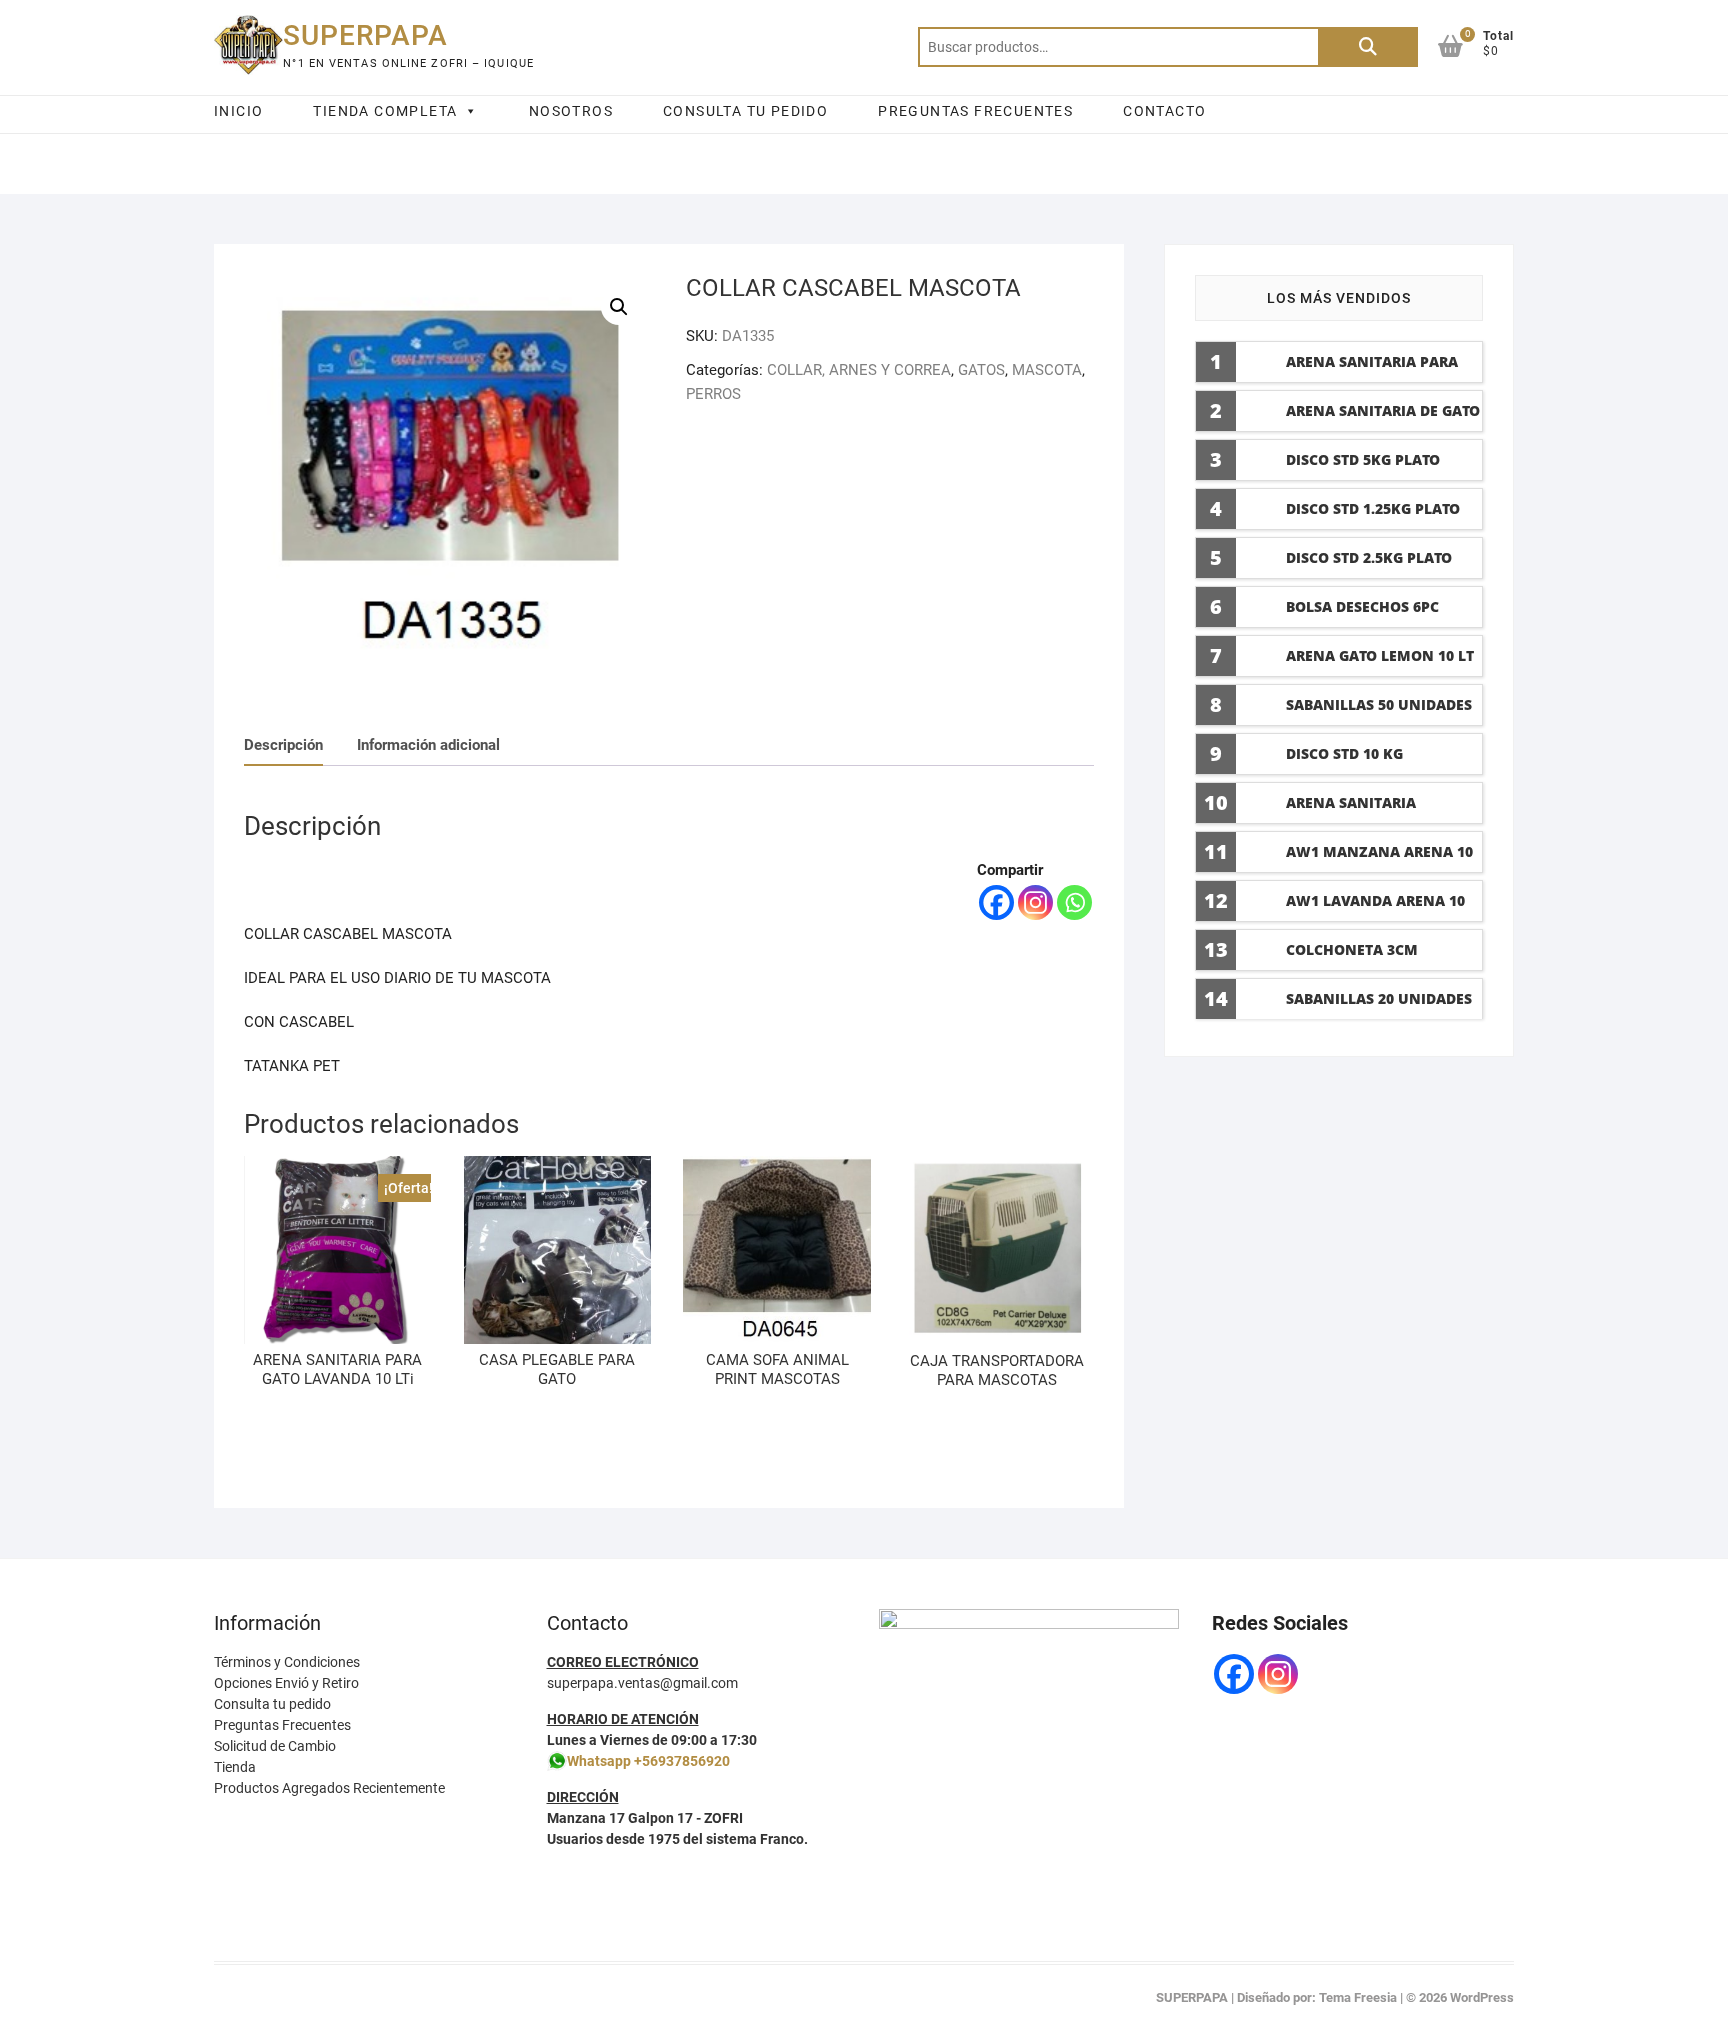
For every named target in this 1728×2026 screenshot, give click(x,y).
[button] (619, 307)
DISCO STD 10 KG (1344, 753)
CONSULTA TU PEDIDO (745, 111)
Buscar (1368, 47)
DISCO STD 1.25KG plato (1373, 508)
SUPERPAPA (365, 35)
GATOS (981, 370)
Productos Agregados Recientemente (329, 1788)
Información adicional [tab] (428, 745)
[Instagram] (1035, 902)
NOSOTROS (571, 111)
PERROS (713, 394)
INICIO (238, 111)
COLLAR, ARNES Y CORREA (859, 370)
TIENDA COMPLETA (385, 111)
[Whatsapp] (1074, 902)
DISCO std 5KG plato (1363, 459)
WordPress (1482, 1997)
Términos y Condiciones (287, 1662)
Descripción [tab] (283, 745)
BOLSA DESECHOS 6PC (1362, 606)
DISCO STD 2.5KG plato (1369, 557)
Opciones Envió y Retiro (286, 1683)
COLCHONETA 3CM (1352, 949)
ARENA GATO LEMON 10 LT (1380, 655)
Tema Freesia (1358, 1997)
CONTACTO (1164, 111)
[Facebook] (996, 902)
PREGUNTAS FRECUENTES (975, 111)
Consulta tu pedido (272, 1704)
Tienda (235, 1767)
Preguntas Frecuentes (282, 1725)
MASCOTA (1047, 370)
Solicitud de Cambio (275, 1746)
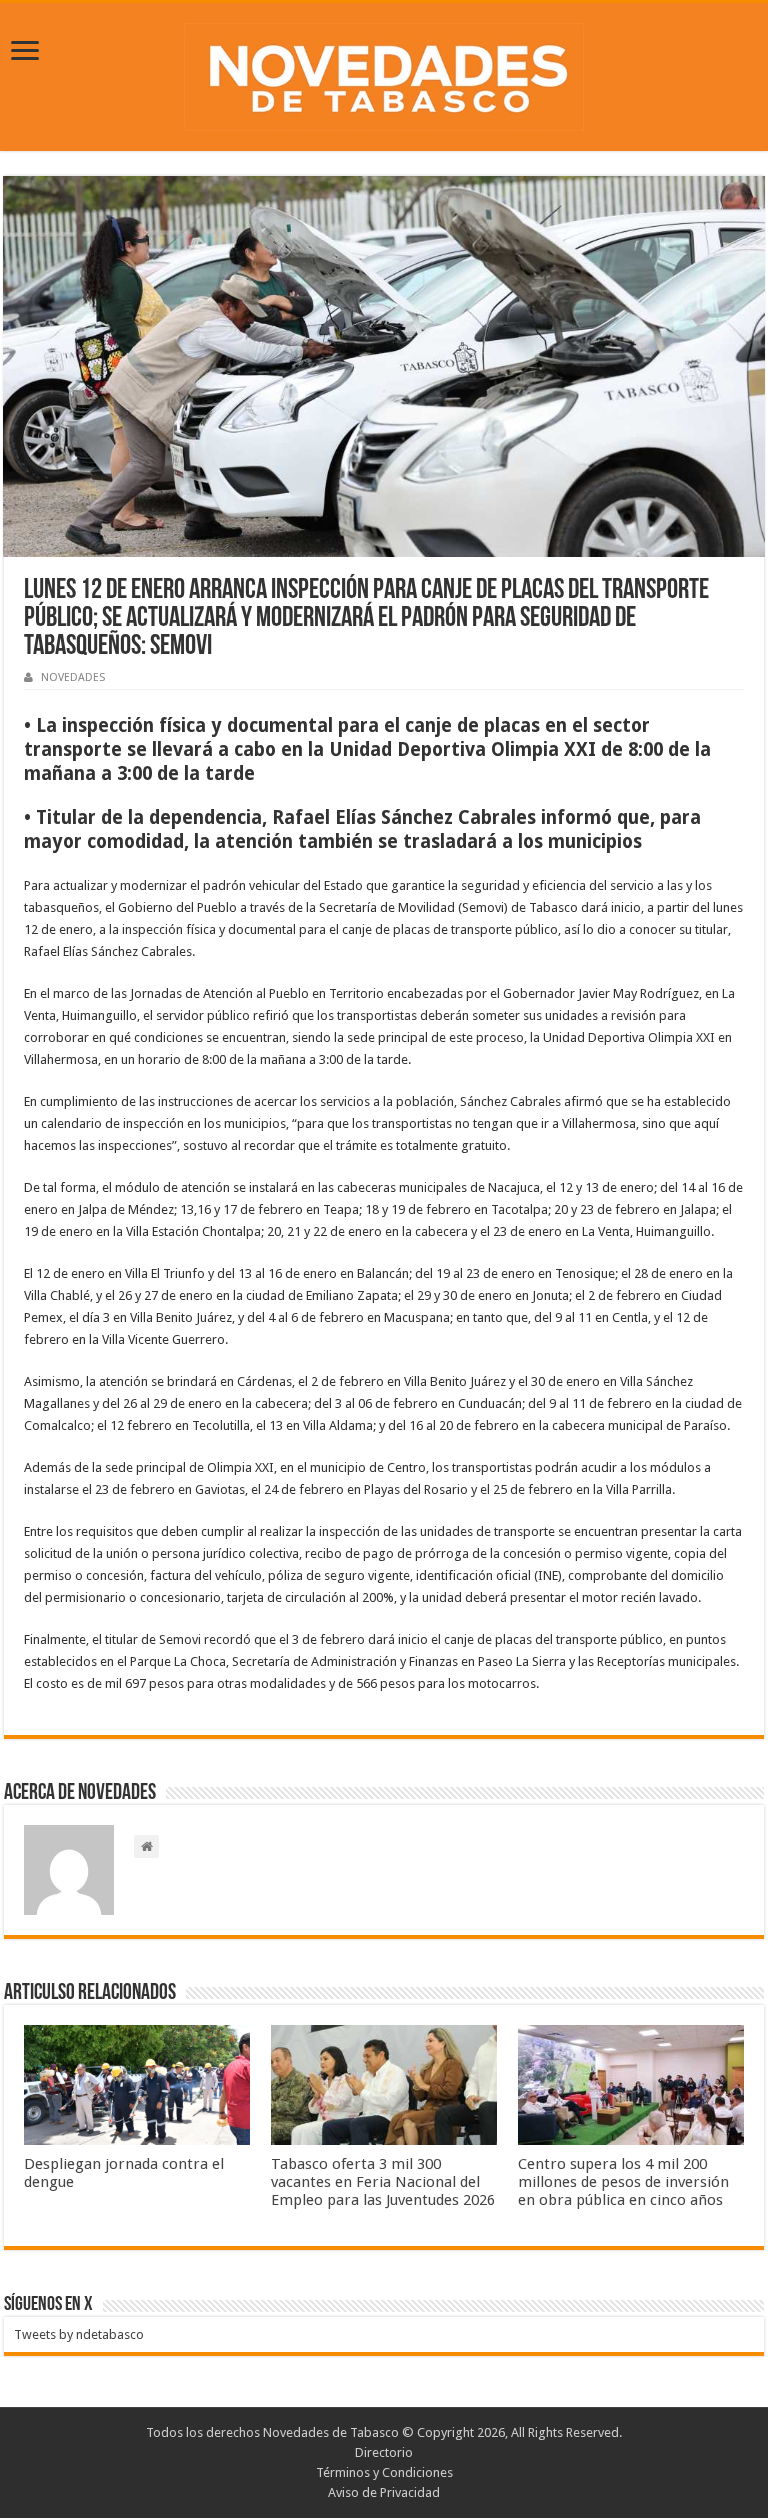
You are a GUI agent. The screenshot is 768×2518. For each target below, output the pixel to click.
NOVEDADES (73, 677)
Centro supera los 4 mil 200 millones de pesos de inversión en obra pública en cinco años (623, 2182)
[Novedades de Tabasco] (384, 73)
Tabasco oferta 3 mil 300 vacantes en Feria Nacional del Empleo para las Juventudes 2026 (383, 2182)
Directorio (384, 2452)
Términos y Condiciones (384, 2472)
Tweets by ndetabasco (79, 2334)
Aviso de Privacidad (384, 2492)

··········

Task requirements: Exactly the lines from the one that holds "Términos y Condiciones (384, 2472)" through the final line of the records above should be written out, and only those.

Result:
Términos y Condiciones (384, 2472)
Tweets by ndetabasco (79, 2334)
Aviso de Privacidad (384, 2492)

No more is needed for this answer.